**DIRECTIVE**
Convert the listing below into a JSON array of strings, one string for each line of the whole listing, and omit any blank lines.

*** Opening MATERIAL PROVIDED ***

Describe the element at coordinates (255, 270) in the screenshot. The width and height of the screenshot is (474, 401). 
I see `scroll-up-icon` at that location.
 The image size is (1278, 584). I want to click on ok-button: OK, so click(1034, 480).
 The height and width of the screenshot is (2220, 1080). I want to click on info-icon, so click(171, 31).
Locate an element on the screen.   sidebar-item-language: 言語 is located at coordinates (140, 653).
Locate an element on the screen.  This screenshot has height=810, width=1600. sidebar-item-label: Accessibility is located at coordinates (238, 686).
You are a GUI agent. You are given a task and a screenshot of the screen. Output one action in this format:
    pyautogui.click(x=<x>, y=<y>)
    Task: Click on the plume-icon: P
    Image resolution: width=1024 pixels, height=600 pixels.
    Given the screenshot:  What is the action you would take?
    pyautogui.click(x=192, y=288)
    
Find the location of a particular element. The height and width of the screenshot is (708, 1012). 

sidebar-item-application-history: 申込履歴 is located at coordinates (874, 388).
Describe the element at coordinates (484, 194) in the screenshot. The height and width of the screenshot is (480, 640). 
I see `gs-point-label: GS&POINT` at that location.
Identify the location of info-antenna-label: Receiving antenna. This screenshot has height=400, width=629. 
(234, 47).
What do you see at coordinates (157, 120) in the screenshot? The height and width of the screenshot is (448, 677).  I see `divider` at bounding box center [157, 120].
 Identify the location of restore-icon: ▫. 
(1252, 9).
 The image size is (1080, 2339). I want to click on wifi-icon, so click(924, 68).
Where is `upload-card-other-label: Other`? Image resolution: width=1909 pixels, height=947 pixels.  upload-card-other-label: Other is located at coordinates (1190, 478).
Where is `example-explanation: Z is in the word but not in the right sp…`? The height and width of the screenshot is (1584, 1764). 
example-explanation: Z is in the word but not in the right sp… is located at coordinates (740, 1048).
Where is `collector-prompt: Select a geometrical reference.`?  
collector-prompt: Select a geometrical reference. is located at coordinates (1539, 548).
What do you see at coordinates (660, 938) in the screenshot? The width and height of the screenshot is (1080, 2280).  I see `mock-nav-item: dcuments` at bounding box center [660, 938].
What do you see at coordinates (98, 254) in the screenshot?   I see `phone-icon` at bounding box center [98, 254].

*** Closing MATERIAL PROVIDED ***

**ANSWER SECTION**
[
  "Describe the element at coordinates (255, 270) in the screenshot. The width and height of the screenshot is (474, 401). ",
  "I see `scroll-up-icon` at that location.",
  " The image size is (1278, 584). I want to click on ok-button: OK, so click(1034, 480).",
  " The height and width of the screenshot is (2220, 1080). I want to click on info-icon, so click(171, 31).",
  "Locate an element on the screen.   sidebar-item-language: 言語 is located at coordinates (140, 653).",
  "Locate an element on the screen.  This screenshot has height=810, width=1600. sidebar-item-label: Accessibility is located at coordinates (238, 686).",
  "You are a GUI agent. You are given a task and a screenshot of the screen. Output one action in this format:",
  "    pyautogui.click(x=<x>, y=<y>)",
  "    Task: Click on the plume-icon: P",
  "    Image resolution: width=1024 pixels, height=600 pixels.",
  "    Given the screenshot:  What is the action you would take?",
  "    pyautogui.click(x=192, y=288)",
  "Find the location of a particular element. The height and width of the screenshot is (708, 1012). ",
  "sidebar-item-application-history: 申込履歴 is located at coordinates (874, 388).",
  "Describe the element at coordinates (484, 194) in the screenshot. The height and width of the screenshot is (480, 640). ",
  "I see `gs-point-label: GS&POINT` at that location.",
  "Identify the location of info-antenna-label: Receiving antenna. This screenshot has height=400, width=629. ",
  "(234, 47).",
  "What do you see at coordinates (157, 120) in the screenshot? The height and width of the screenshot is (448, 677).  I see `divider` at bounding box center [157, 120].",
  " Identify the location of restore-icon: ▫. ",
  "(1252, 9).",
  " The image size is (1080, 2339). I want to click on wifi-icon, so click(924, 68).",
  "Where is `upload-card-other-label: Other`? Image resolution: width=1909 pixels, height=947 pixels.  upload-card-other-label: Other is located at coordinates (1190, 478).",
  "Where is `example-explanation: Z is in the word but not in the right sp…`? The height and width of the screenshot is (1584, 1764). ",
  "example-explanation: Z is in the word but not in the right sp… is located at coordinates (740, 1048).",
  "Where is `collector-prompt: Select a geometrical reference.`?  ",
  "collector-prompt: Select a geometrical reference. is located at coordinates (1539, 548).",
  "What do you see at coordinates (660, 938) in the screenshot? The width and height of the screenshot is (1080, 2280).  I see `mock-nav-item: dcuments` at bounding box center [660, 938].",
  "What do you see at coordinates (98, 254) in the screenshot?   I see `phone-icon` at bounding box center [98, 254]."
]